US CPI rises but does not top 8% (yet)
US inflation has risen again for both a headline CPI and core CPI in February:
- Headline CPI up to 7.9% (from 7.5%) which was broadly in line with the 7.9% expected.
- Core CPI increased to 6.4% (from 6.0% in January). This was in line with 6.4% expected by the consensus.
Inflation is now at levels not seen since 1982.

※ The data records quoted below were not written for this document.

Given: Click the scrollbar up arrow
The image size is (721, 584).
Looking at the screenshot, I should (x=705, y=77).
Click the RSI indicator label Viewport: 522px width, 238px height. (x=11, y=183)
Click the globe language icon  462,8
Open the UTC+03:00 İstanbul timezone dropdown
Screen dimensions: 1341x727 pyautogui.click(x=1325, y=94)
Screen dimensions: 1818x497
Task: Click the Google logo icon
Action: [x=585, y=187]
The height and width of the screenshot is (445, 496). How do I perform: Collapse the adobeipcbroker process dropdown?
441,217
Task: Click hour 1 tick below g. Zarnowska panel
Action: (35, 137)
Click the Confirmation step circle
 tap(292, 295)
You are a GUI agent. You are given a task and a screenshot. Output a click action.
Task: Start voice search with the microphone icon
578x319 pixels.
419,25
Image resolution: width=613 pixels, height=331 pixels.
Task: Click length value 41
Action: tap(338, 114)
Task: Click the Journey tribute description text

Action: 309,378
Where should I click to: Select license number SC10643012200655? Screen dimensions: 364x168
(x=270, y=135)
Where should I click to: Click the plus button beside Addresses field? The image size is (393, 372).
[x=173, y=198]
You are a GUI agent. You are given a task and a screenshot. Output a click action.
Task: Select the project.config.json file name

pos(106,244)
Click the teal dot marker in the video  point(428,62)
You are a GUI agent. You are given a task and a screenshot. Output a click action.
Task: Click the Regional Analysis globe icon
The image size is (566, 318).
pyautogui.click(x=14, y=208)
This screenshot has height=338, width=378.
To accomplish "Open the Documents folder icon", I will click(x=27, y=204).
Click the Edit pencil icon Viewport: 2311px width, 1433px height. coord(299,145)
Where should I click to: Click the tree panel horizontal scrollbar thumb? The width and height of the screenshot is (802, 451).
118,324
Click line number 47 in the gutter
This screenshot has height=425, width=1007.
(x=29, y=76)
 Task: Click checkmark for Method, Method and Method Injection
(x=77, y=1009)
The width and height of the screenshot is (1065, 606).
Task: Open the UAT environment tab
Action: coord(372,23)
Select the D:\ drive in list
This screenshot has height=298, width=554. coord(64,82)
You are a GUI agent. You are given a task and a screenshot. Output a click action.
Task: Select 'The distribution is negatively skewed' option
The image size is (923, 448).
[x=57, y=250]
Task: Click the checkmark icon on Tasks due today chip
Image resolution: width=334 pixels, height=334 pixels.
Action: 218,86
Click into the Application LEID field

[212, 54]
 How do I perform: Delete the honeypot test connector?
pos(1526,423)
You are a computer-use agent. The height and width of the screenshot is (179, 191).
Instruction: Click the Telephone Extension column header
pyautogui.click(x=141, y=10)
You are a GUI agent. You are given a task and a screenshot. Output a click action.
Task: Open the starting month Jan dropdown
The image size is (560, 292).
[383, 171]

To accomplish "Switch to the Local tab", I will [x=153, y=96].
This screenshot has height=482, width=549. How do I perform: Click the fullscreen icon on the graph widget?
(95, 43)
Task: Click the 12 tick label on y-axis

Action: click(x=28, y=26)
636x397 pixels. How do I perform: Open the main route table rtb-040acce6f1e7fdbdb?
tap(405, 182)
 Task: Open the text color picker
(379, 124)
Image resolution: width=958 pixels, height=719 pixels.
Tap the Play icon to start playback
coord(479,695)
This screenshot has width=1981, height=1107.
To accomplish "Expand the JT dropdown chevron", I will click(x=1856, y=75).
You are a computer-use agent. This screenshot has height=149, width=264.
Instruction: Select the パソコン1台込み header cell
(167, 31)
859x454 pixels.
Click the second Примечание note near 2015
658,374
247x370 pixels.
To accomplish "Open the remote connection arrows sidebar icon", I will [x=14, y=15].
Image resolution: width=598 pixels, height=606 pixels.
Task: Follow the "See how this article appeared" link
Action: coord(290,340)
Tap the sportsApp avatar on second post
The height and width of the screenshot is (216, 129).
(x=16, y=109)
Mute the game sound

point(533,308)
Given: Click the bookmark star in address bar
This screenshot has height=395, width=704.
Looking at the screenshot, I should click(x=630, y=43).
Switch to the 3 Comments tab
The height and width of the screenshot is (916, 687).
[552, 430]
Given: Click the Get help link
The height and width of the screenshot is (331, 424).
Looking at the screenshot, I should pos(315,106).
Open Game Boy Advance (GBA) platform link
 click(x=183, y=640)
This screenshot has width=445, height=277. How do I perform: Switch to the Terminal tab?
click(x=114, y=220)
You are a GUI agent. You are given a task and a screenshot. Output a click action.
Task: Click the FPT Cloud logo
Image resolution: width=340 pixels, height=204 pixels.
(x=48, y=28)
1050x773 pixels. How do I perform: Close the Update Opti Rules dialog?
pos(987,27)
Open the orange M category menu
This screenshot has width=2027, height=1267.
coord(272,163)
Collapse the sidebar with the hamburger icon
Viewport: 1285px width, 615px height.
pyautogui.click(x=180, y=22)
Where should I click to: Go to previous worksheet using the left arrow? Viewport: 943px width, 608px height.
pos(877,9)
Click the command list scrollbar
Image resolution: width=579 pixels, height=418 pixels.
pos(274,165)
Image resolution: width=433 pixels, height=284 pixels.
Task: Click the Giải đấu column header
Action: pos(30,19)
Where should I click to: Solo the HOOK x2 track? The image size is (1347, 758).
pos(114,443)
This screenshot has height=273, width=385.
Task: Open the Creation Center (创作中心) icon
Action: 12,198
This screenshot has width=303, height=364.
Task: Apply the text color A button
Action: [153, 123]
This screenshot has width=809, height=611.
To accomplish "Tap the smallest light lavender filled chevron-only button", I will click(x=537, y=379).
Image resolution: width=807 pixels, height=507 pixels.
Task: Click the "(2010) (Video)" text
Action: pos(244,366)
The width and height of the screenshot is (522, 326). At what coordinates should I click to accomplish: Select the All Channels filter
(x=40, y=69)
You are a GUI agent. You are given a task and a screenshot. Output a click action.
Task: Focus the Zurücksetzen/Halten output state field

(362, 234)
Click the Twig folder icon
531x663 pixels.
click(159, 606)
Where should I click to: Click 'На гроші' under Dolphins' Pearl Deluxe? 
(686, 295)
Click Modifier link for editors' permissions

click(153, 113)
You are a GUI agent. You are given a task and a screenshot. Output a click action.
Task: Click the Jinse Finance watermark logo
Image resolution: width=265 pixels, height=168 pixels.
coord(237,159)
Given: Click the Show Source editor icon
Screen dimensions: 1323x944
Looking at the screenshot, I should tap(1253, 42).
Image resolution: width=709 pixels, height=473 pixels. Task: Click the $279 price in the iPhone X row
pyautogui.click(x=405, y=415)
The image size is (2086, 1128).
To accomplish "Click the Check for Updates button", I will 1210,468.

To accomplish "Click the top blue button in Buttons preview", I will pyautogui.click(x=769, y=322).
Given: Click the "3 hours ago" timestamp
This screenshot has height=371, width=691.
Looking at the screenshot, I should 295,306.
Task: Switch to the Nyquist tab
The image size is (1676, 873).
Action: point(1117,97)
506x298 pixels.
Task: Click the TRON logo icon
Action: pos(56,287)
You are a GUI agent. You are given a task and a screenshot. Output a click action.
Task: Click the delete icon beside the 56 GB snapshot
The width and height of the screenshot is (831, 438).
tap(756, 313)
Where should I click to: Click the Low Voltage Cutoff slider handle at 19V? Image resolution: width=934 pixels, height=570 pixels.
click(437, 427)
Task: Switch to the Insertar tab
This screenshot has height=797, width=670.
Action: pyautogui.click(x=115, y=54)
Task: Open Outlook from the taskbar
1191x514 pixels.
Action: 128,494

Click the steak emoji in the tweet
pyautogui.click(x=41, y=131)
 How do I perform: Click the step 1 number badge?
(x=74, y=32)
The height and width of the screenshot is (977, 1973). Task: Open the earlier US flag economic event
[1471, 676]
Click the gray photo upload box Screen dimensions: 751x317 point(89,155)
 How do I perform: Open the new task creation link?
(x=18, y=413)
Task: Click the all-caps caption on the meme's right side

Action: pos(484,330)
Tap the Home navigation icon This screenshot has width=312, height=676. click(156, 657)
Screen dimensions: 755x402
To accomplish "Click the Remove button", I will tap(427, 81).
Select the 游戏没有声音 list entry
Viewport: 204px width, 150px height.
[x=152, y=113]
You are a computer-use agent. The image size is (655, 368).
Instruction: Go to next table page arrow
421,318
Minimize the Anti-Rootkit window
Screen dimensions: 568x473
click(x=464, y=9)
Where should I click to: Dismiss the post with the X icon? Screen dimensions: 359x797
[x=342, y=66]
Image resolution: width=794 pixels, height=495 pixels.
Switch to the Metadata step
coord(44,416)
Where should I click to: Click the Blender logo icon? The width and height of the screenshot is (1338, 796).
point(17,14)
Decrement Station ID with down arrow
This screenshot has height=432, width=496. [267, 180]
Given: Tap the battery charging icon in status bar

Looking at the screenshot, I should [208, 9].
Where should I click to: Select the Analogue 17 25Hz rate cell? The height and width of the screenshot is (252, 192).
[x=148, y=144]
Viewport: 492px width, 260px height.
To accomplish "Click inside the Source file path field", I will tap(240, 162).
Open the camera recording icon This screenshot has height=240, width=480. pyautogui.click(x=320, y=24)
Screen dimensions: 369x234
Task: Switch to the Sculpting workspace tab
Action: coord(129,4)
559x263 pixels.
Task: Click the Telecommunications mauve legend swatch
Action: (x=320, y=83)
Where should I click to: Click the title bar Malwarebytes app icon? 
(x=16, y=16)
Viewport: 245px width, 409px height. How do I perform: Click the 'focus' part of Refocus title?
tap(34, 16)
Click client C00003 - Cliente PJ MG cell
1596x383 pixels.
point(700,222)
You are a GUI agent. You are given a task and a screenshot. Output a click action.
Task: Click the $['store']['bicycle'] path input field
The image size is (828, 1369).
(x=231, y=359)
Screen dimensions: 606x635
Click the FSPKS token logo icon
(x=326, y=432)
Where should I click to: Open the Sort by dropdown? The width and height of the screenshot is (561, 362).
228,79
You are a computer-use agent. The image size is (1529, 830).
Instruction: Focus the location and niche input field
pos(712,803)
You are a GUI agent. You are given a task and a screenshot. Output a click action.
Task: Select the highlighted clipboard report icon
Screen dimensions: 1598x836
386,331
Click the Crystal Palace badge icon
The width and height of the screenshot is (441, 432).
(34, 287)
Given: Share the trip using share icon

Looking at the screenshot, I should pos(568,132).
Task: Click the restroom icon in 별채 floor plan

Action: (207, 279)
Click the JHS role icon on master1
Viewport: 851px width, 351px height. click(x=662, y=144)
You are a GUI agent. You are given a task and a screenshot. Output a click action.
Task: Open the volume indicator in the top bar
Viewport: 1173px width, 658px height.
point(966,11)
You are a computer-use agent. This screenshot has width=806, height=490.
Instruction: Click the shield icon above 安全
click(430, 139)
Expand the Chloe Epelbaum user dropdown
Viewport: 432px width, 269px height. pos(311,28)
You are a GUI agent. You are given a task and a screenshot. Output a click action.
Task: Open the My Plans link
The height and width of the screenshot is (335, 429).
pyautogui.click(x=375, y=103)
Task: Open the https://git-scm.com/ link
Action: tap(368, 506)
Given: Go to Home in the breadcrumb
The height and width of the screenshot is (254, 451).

Looking at the CPI breakdown, it is clear that food and energy costs are still extremely high and a key portion of the headline CPI is close to 8%. Both factors had been starting to moderate in recent months, however, have one more spiked higher. Given the huge jump in grain and energy prices in the wake of the Russian invasion of Ukraine, the likelihood is that inflation will only continue higher, above 8% in due course.
What does this mean?
The Federal Reserve is on course to hike interest rates for the first time in three years in March. The Fed members will see the data in line with expectations and potentially even breathe a sigh of relief. Given the incredible strain and stagflationary impact of the war in Ukraine, the need to aggressively hike interest rates to control inflation has not strengthened.
A 25 basis point rate hike is still highly likely in March.
Initial Market Reaction
Market reaction to this inflation data has been slightly complicated as it comes as the ECB is holding the press conference for its Governing Council meeting.
Yields have been choppy since the data, but essentially little change has been seen.
A mild bout of USD strengthening has taken hold since the data (but also coincides with the ECB press conference). Given the relatively neutral move on the 10-year yield, this move seems to be as a result of EUR weakness rather than USD strength.